*** Text

Is it a good practice to have non-abstract methods on abstract base classes? I mean, methods that can, but don't have to, be present on subclasses of particular ABC?

Technically it is possible, as seen in the below example (ConcreteDataProvider does not implement disconnect; it only has to implement connect):

from abc import ABC, abstractmethod

class AbstractDataProvider(ABC):
    @abstractmethod
    def connect(self):
        pass

    def disconnect(self):
        pass

class ConcreteDataProvider(AbstractDataProvider):
    def connect(self):
        pass


data_provider = ConcreteDataProvider()

Solution

  • It is fine to have ABC with concrete methods to provide default implementations. The standard library has several such cases:

    • The example of using abc.ABCMeta provides a non-abstract method.

      The get_iterator() method is also part of the MyIterable abstract base class, but it does not have to be overridden in non-abstract derived classes.

    • The ABCs of the collections.abc module provide default methods (termed "Mixin Methods").

      ABC Inherits from Abstract Methods Mixin Methods
      ... ... ... ...
      Iterator Iterable __next__ __iter__
      Generator Iterator send, throw close, __iter__, __next__
      ... ... ... ...

    When "do nothing" is a sensible default, there is no problem with a concrete method having a default implementation that is just pass. This can especially be useful when you expect that many implementations will need this method: by providing a default, it is safe for client code to always call this method.


    Note: When the pattern is specifically connect/disconnect, open/close, or similar pairs of methods to be called before/after usage, the __enter__/__exit__ pair of a context manager is the appropriate interface.

******

Rewrite the part of the abstract base class text that opens with the words containing "Iterator Iterable __next__" and closes with "the appropriate interface.", putting "calling code" in place of "client code".

*** Extracted entries

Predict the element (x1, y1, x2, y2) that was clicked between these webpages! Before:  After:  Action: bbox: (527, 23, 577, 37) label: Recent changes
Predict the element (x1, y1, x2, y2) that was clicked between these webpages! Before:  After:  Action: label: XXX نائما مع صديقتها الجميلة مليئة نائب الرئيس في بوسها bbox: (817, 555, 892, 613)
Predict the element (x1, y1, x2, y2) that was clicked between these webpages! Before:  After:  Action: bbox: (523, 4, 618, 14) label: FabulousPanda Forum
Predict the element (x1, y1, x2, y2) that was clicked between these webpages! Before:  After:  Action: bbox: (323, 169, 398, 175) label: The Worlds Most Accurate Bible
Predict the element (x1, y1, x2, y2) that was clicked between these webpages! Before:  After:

******

### Problem solution:
Iterator Iterable __next__ __iter__
      Generator Iterator send, throw close, __iter__, __next__
      ... ... ... ...

    When "do nothing" is a sensible default, there is no problem with a concrete method having a default implementation that is just pass. This can especially be useful when you expect that many implementations will need this method: by providing a default, it is safe for calling code to always call this method.


    Note: When the pattern is specifically connect/disconnect, open/close, or similar pairs of methods to be called before/after usage, the __enter__/__exit__ pair of a context manager is the appropriate interface.